In the 27-28 April policy meeting, Fed Chair Powell reiterated that it was too early to talk about tapering. Meanwhile, US President Biden’s administration recently revealed a $1.8trn 10-year social spending plan. In the view of economists at HSBC, a patient Fed will remain a headwind to the USD, while the implications of the fiscal plan remain muddied.

The USD implications of the fiscal plan remain muddied

“The Federal Open Market Committee (FOMC) left the federal funds target range unchanged at 0-0.25%. The USD weakness was seen during the press conference where Fed Chair Powell reiterated that it was too early to talk about tapering. Mr. Powell also noted that employment was still 8.5 M below its pre-pandemic level and indicated that closing much of this gap would be an important criterion for tapering. As such, the release of Nonfarm Payrolls on 7 May is likely to be a market focus. We believe a patient Fed will remain a headwind to the USD.”

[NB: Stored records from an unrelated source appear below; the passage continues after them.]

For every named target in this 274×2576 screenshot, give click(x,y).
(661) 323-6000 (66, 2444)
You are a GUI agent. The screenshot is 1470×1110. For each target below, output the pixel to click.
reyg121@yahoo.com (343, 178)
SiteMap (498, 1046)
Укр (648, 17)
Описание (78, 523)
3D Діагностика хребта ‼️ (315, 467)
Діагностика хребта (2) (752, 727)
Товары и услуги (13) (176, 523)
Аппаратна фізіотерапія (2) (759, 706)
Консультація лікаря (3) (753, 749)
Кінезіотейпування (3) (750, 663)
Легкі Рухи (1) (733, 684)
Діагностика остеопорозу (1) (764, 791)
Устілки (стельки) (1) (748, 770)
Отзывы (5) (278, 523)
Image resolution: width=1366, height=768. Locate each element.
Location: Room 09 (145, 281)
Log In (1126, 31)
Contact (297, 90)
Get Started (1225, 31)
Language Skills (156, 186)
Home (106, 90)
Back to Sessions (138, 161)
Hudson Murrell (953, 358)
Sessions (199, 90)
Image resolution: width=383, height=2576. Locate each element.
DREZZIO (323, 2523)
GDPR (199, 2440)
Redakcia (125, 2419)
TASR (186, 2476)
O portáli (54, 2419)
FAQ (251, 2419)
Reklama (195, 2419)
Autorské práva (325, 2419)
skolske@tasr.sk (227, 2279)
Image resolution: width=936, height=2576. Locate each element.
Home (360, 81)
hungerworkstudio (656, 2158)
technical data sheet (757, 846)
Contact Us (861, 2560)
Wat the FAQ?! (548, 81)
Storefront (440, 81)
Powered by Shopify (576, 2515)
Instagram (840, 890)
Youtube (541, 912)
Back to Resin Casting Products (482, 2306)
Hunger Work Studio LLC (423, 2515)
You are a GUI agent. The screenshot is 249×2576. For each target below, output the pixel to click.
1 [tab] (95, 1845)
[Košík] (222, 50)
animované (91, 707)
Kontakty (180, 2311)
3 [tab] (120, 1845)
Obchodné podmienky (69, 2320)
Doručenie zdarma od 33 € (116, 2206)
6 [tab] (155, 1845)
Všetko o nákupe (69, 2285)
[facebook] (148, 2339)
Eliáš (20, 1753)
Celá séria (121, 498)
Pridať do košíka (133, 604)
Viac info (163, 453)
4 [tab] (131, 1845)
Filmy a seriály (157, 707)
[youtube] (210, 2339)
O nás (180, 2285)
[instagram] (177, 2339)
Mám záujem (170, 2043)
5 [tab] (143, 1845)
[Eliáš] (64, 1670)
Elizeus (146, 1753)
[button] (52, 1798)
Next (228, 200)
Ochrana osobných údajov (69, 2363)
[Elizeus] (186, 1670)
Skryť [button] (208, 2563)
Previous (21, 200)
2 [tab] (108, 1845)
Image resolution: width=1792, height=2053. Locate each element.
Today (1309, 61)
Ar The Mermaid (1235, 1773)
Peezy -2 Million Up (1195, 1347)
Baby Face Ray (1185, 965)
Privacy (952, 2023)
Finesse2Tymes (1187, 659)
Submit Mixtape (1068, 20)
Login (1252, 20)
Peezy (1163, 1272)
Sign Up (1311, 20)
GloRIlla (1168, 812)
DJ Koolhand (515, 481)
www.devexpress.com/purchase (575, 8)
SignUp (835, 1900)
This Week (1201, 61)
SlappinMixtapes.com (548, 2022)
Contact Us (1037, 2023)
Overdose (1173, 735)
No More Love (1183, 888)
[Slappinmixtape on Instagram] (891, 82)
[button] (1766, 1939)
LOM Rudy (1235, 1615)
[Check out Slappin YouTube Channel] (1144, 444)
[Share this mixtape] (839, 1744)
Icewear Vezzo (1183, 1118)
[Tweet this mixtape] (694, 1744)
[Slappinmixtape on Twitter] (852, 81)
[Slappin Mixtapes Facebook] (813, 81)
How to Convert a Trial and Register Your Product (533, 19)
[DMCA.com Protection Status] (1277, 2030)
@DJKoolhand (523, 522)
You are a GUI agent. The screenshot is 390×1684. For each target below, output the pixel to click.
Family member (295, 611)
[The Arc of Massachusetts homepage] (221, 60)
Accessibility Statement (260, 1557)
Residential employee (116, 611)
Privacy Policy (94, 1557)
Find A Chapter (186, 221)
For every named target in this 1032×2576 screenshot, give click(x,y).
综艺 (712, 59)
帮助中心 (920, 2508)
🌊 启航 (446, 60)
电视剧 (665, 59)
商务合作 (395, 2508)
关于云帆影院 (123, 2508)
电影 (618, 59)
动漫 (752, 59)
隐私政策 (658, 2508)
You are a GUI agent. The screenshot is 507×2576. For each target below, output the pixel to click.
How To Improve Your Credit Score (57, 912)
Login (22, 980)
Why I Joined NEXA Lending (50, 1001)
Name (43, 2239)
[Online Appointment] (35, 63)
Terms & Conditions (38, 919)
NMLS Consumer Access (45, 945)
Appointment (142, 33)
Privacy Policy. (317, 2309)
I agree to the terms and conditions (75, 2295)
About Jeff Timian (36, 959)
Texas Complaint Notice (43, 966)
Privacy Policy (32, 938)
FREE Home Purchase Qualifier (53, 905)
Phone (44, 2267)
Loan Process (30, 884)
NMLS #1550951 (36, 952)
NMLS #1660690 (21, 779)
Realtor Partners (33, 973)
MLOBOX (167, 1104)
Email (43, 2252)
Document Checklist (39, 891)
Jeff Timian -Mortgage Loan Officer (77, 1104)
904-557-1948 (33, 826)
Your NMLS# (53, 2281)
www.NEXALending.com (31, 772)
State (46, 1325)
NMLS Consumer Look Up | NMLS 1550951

“US President Joe Biden’s administration recently unveiled a $1.8trn, 10-year ‘American Families Plan’. Now that the strategy on both social and infrastructure spending has been revealed, alongside the taxation proposals to fund it, the focus moves quickly to how much of the package can make it through the legislative process. For the USD, the implications of this fiscal plan remain muddied.” 

“There is a trade-off between the cyclical upside for the USD and the structural deficit downside. As the USD is a ‘safe haven’ currency, there is also a trade-off for risk appetite between extra government spending and higher taxation. For now, we expect the cyclical and ‘risk on’ aspects to win out.”

“We expect some modest USD weakness this year, as the global economic recovery gains momentum.”